Keenan Mccardell returns home
Keenan McCardell, who made a name for himself as an NFL wide receiver in Jacksonville during the mid to late 1990's is returning to the Jaguars -- this time as the Wide Receiver Coach. While many believe the significance of a Wide Receiver Coach is minuscule at best, they couldn't be further from the truth. Wide Receivers have a much more technical craft than people give them credit for and Keenan will now be charged with helping the Allen Brothers, Marqise Lee and the rest of the gang perfect that craft. And he has some really big shoes to fill. The man he replaces is a living legend when it comes to WR Coaches -- his predecessor Jerry Sullivan worked with and got the best out of some of the most talented receivers in the game and is widely regarded as the best WR Coach in the world. And while Keenan is a Duval legend in his own right, fans won't give him a pass if he fails to get the most out of the incredibly talented and deep Jaguars WR group.
So why is Keenan such a legend?

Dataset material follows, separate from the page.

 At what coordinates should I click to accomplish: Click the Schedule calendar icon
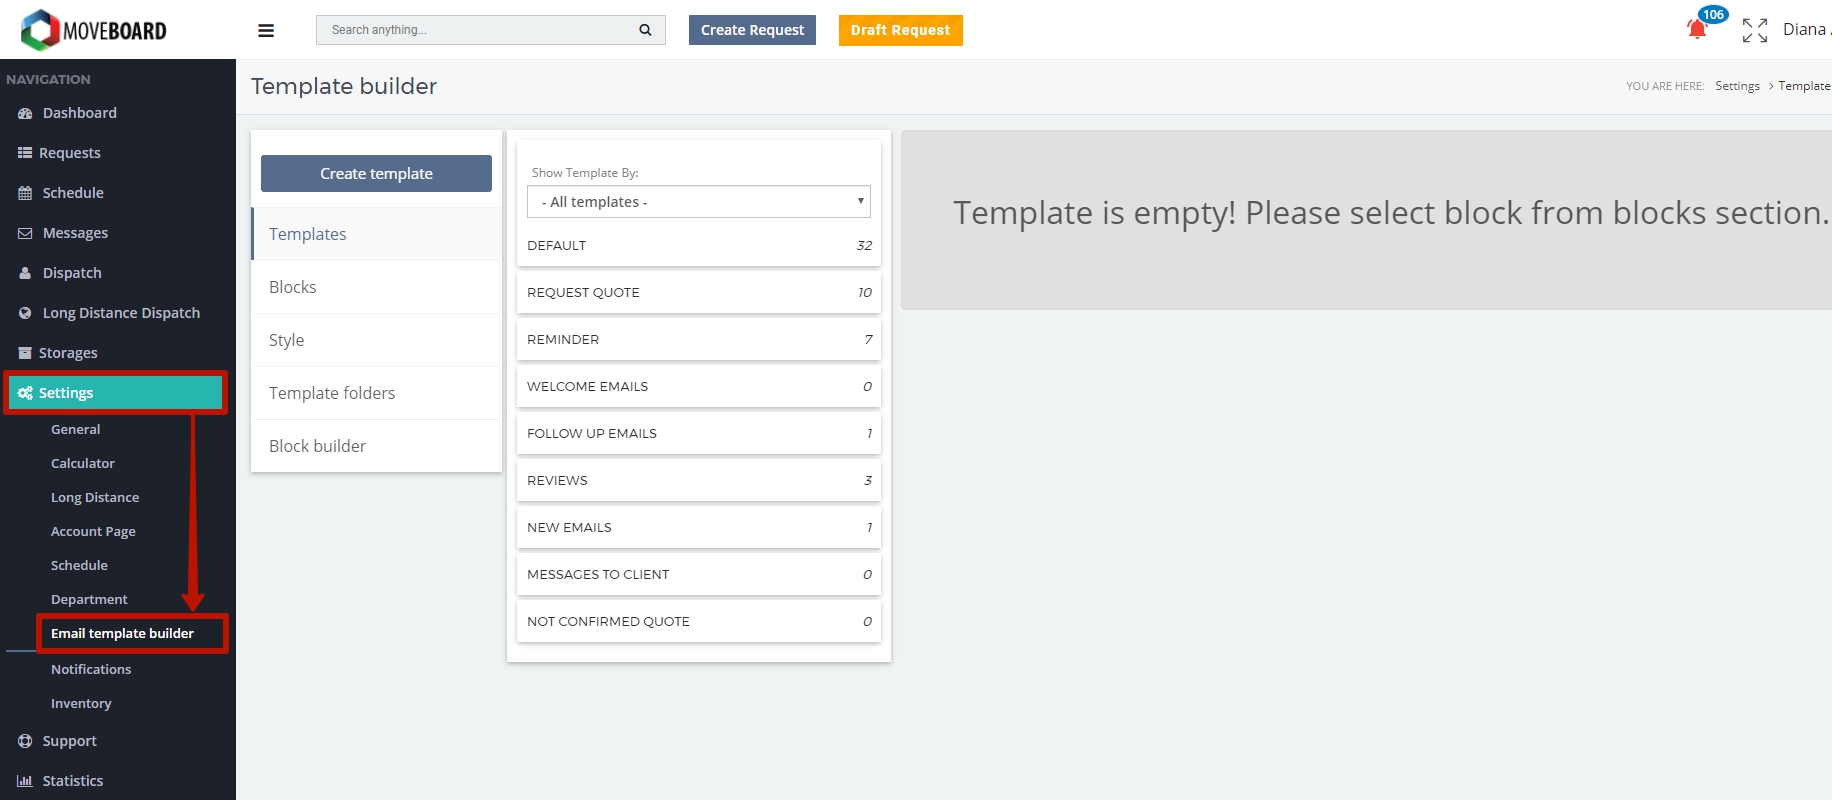[25, 193]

Well there's the swagger that he brought to the playing field. There's his tag team partner and him being known as Thunder and Lighting respectively. There's his tireless work ethic and desire to be the best -- yeah he's all that, but lets take a look at some of his numbers.
Keenan McCardell played for the Jaguars from 1996-2001. He never should have been allowed to leave in free agency, but hopefully his former coach and GM and current Executive Vice President learned from that terrible mistake. Sorry for the rant -- back to the numbers. Yes, Yes .... Keenan caught 499 passes for the Jaguars over that 6 year span. Thats an average of 83 a year. He also scored 30 TDs and racked up 6,393 yards for the Jags.With an average of 83 catches, 5 TDs, and 1066 yards per season while in Jacksonville, Keenan was downright amazing. He and Jimmy helped elevate the Jaguars to the AFC Championship not once but twice. And while Jimmy Smith will always be the best WR to ever play for the Jaguars, Keenan is not too far behind -- his average of 83 catches per season in black and teal is actually higher than Jimmy's average of 78 catches per year.